* _Problem description_: The answer should consist of every record, reproduced exactly.

Task data START

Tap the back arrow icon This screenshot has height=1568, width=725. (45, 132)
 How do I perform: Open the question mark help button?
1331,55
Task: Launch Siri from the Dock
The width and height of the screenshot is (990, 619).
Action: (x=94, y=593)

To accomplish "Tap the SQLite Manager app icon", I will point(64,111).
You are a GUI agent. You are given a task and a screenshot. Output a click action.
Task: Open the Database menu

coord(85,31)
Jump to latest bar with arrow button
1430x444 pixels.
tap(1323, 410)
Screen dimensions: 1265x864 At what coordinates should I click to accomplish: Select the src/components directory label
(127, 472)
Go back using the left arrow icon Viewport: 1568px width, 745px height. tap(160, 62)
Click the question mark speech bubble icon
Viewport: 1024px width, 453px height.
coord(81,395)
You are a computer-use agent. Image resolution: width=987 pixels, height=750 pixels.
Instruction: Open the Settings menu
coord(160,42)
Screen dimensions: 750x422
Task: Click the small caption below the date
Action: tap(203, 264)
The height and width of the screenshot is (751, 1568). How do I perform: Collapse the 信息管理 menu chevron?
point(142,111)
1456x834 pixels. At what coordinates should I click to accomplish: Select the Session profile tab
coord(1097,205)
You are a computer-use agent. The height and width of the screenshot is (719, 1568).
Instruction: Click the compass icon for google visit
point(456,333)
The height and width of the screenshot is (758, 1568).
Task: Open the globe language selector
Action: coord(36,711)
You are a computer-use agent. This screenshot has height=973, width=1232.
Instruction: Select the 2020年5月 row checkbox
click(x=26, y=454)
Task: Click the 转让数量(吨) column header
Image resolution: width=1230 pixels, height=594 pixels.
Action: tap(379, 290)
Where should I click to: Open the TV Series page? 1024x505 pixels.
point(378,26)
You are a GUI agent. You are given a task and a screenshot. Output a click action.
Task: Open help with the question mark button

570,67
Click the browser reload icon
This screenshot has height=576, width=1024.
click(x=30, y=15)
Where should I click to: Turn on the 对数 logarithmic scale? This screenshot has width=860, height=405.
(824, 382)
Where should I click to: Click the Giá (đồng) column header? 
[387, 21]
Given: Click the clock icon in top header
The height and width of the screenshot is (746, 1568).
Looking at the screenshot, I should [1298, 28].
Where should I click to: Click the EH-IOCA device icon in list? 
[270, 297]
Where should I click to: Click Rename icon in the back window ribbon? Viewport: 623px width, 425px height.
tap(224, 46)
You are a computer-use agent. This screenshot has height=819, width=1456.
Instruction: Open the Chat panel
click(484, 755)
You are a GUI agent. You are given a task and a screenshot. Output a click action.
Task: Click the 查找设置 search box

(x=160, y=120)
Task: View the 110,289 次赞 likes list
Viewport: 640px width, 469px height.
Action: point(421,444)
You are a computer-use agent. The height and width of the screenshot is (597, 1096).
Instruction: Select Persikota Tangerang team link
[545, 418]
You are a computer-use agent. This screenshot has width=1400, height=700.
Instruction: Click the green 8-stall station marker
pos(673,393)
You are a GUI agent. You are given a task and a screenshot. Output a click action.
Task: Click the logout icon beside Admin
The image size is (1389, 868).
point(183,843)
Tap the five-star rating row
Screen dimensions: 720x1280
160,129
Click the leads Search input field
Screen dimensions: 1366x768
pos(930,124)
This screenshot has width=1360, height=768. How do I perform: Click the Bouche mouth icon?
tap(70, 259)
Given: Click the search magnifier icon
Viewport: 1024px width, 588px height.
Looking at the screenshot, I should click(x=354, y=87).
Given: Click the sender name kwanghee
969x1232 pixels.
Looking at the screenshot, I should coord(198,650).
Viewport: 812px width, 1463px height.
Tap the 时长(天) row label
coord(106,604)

Task data END

* _Exercise result_:
Tap the back arrow icon This screenshot has height=1568, width=725. (45, 132)
 How do I perform: Open the question mark help button?
1331,55
Task: Launch Siri from the Dock
The width and height of the screenshot is (990, 619).
Action: (x=94, y=593)

To accomplish "Tap the SQLite Manager app icon", I will point(64,111).
You are a GUI agent. You are given a task and a screenshot. Output a click action.
Task: Open the Database menu

coord(85,31)
Jump to latest bar with arrow button
1430x444 pixels.
tap(1323, 410)
Screen dimensions: 1265x864 At what coordinates should I click to accomplish: Select the src/components directory label
(127, 472)
Go back using the left arrow icon Viewport: 1568px width, 745px height. tap(160, 62)
Click the question mark speech bubble icon
Viewport: 1024px width, 453px height.
coord(81,395)
You are a computer-use agent. Image resolution: width=987 pixels, height=750 pixels.
Instruction: Open the Settings menu
coord(160,42)
Screen dimensions: 750x422
Task: Click the small caption below the date
Action: tap(203, 264)
The height and width of the screenshot is (751, 1568). How do I perform: Collapse the 信息管理 menu chevron?
point(142,111)
1456x834 pixels. At what coordinates should I click to accomplish: Select the Session profile tab
coord(1097,205)
You are a computer-use agent. The height and width of the screenshot is (719, 1568).
Instruction: Click the compass icon for google visit
point(456,333)
The height and width of the screenshot is (758, 1568).
Task: Open the globe language selector
Action: coord(36,711)
You are a computer-use agent. This screenshot has height=973, width=1232.
Instruction: Select the 2020年5月 row checkbox
click(x=26, y=454)
Task: Click the 转让数量(吨) column header
Image resolution: width=1230 pixels, height=594 pixels.
Action: tap(379, 290)
Where should I click to: Open the TV Series page? 1024x505 pixels.
point(378,26)
You are a GUI agent. You are given a task and a screenshot. Output a click action.
Task: Open help with the question mark button

570,67
Click the browser reload icon
This screenshot has height=576, width=1024.
click(x=30, y=15)
Where should I click to: Turn on the 对数 logarithmic scale? This screenshot has width=860, height=405.
(824, 382)
Where should I click to: Click the Giá (đồng) column header? 
[387, 21]
Given: Click the clock icon in top header
The height and width of the screenshot is (746, 1568).
Looking at the screenshot, I should [1298, 28].
Where should I click to: Click the EH-IOCA device icon in list? 
[270, 297]
Where should I click to: Click Rename icon in the back window ribbon? Viewport: 623px width, 425px height.
tap(224, 46)
You are a computer-use agent. This screenshot has height=819, width=1456.
Instruction: Open the Chat panel
click(484, 755)
You are a GUI agent. You are given a task and a screenshot. Output a click action.
Task: Click the 查找设置 search box

(x=160, y=120)
Task: View the 110,289 次赞 likes list
Viewport: 640px width, 469px height.
Action: point(421,444)
You are a computer-use agent. The height and width of the screenshot is (597, 1096).
Instruction: Select Persikota Tangerang team link
[545, 418]
You are a computer-use agent. This screenshot has width=1400, height=700.
Instruction: Click the green 8-stall station marker
pos(673,393)
You are a GUI agent. You are given a task and a screenshot. Output a click action.
Task: Click the logout icon beside Admin
The image size is (1389, 868).
point(183,843)
Tap the five-star rating row
Screen dimensions: 720x1280
160,129
Click the leads Search input field
Screen dimensions: 1366x768
pos(930,124)
This screenshot has width=1360, height=768. How do I perform: Click the Bouche mouth icon?
tap(70, 259)
Given: Click the search magnifier icon
Viewport: 1024px width, 588px height.
Looking at the screenshot, I should click(x=354, y=87).
Given: Click the sender name kwanghee
969x1232 pixels.
Looking at the screenshot, I should coord(198,650).
Viewport: 812px width, 1463px height.
Tap the 时长(天) row label
coord(106,604)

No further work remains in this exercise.